## Data provided
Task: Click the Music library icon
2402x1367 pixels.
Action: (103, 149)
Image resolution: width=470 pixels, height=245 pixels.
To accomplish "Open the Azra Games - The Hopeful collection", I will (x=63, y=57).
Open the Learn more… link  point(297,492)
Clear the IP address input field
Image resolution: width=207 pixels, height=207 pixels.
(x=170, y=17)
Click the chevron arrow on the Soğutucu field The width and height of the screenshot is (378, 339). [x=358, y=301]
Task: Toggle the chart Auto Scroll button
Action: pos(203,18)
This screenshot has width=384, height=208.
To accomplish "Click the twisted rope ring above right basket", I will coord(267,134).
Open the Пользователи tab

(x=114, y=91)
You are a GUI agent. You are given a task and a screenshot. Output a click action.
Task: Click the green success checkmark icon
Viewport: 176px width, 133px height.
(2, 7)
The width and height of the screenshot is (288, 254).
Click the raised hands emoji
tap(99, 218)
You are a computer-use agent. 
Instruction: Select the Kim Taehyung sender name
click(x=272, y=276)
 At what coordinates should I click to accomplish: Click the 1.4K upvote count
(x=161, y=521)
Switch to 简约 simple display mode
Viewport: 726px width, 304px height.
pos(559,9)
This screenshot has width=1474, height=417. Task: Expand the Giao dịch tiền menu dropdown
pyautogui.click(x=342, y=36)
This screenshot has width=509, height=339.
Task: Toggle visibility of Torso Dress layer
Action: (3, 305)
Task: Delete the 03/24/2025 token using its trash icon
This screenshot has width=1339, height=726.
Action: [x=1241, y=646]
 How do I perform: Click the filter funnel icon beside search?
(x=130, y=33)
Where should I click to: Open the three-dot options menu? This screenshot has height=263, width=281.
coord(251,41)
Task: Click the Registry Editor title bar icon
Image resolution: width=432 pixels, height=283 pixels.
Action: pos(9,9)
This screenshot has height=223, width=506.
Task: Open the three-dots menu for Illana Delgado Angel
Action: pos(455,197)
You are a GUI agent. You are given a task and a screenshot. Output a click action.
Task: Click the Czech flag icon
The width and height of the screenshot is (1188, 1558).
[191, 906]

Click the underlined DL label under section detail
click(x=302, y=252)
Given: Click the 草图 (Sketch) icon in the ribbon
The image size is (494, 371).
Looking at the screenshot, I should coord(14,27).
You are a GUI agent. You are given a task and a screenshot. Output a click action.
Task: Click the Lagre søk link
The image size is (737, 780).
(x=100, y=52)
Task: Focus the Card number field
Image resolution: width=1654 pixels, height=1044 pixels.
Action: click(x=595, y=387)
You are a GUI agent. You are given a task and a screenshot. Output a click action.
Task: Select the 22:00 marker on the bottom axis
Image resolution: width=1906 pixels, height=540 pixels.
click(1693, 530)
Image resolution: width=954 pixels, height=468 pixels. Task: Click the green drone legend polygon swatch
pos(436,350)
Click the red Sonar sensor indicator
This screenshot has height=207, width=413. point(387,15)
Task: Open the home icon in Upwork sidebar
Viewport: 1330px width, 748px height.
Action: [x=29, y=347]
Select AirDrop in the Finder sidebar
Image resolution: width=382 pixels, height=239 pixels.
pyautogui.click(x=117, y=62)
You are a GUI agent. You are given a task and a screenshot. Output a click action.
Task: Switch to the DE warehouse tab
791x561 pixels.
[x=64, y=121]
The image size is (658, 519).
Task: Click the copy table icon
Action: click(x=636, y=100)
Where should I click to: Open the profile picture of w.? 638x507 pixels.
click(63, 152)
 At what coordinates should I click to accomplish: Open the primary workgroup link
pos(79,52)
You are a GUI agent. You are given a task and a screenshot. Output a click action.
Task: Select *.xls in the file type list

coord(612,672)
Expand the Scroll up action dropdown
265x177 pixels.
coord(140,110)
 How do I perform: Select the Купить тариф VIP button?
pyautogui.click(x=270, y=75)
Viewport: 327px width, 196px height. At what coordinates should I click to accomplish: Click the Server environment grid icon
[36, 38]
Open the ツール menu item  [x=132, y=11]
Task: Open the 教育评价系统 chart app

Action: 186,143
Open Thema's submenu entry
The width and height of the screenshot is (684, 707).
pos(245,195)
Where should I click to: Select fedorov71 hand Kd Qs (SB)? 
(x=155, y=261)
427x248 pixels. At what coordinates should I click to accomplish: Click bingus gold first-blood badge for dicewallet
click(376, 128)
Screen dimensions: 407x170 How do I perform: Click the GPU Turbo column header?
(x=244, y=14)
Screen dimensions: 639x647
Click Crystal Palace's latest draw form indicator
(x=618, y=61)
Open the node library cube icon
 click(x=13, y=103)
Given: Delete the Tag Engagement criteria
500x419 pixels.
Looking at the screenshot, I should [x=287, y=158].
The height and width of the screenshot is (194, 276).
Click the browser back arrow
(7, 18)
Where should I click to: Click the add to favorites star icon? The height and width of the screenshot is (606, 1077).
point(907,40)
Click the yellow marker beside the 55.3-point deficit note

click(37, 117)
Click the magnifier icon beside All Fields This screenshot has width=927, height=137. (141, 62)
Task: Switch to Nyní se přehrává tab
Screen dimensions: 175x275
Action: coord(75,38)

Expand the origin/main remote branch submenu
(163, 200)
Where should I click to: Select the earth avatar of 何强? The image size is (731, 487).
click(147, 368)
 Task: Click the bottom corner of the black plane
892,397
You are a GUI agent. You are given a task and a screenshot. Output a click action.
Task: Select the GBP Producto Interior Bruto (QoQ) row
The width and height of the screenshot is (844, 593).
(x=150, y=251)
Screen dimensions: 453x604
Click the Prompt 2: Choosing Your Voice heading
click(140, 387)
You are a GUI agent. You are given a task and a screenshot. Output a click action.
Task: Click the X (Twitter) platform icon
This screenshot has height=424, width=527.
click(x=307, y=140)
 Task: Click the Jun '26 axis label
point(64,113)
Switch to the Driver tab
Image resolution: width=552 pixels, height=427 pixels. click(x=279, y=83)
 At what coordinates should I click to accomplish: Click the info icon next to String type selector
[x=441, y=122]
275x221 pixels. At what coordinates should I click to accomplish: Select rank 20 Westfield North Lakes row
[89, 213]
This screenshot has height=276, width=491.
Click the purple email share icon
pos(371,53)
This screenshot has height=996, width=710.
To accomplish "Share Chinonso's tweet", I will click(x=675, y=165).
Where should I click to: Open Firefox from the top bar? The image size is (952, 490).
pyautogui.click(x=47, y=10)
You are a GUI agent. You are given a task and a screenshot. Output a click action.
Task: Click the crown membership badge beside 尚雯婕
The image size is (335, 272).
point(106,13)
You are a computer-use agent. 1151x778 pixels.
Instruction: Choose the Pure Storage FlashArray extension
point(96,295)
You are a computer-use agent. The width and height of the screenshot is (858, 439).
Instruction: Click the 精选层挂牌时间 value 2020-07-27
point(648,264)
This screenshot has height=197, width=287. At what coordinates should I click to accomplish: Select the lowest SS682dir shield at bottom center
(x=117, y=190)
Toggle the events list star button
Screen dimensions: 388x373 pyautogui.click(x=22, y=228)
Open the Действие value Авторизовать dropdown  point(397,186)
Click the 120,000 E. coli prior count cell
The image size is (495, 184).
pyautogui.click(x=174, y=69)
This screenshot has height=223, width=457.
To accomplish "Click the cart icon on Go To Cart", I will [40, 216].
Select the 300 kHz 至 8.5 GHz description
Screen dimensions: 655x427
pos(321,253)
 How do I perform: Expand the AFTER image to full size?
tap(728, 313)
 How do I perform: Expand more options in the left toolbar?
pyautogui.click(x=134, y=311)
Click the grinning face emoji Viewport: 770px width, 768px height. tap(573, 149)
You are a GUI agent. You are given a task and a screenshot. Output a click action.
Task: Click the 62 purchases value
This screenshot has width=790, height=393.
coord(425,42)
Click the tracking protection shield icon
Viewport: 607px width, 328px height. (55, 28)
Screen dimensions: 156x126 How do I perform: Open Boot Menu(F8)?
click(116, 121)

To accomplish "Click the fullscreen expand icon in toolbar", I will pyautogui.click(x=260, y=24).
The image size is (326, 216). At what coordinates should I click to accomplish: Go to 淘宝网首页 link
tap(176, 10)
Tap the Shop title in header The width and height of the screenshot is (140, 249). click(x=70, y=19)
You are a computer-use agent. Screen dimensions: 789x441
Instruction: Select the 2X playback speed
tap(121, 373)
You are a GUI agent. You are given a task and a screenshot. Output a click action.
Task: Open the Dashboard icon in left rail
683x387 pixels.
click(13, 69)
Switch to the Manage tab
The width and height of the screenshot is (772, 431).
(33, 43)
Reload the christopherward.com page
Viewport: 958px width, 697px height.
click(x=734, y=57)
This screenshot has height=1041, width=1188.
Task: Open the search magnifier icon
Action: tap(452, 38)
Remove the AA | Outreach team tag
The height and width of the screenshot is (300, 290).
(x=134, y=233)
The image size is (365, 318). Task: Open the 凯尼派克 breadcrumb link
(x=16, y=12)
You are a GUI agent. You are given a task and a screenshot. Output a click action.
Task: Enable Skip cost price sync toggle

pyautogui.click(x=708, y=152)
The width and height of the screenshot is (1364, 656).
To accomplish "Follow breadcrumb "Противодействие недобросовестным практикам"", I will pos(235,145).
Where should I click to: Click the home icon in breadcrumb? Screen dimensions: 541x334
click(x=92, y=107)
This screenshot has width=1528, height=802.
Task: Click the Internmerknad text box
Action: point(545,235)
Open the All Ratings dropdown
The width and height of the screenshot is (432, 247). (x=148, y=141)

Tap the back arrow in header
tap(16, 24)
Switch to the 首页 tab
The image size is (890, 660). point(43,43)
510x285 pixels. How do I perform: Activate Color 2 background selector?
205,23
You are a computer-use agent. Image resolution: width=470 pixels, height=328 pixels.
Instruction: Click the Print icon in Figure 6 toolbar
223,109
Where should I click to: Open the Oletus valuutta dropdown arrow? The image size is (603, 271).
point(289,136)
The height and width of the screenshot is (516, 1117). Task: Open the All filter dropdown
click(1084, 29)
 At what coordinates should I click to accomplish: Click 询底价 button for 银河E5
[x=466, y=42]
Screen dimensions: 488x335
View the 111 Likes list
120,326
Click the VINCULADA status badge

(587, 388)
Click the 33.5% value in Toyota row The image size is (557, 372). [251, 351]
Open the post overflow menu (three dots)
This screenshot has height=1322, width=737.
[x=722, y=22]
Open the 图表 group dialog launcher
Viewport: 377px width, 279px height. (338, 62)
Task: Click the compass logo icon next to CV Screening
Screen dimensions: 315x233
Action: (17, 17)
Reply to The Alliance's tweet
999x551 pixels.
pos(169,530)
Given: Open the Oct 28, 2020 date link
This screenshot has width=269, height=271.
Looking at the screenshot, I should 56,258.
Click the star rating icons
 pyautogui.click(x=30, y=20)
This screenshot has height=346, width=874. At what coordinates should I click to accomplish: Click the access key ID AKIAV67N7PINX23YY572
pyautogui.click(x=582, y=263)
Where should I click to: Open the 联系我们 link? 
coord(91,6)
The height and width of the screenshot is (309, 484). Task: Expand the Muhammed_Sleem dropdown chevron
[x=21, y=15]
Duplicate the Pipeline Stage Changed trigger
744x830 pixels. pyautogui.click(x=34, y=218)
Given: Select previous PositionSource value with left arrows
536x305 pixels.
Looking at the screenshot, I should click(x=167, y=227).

## Your objective
Show the lines above that include "computer".

## Result below
You are a computer-use agent. 
You are a computer-use agent. 1151x778 pixels.
You are a computer-use agent. The width and height of the screenshot is (858, 439).
You are a computer-use agent. Screen dimensions: 789x441
You are a computer-use agent. Image resolution: width=470 pixels, height=328 pixels.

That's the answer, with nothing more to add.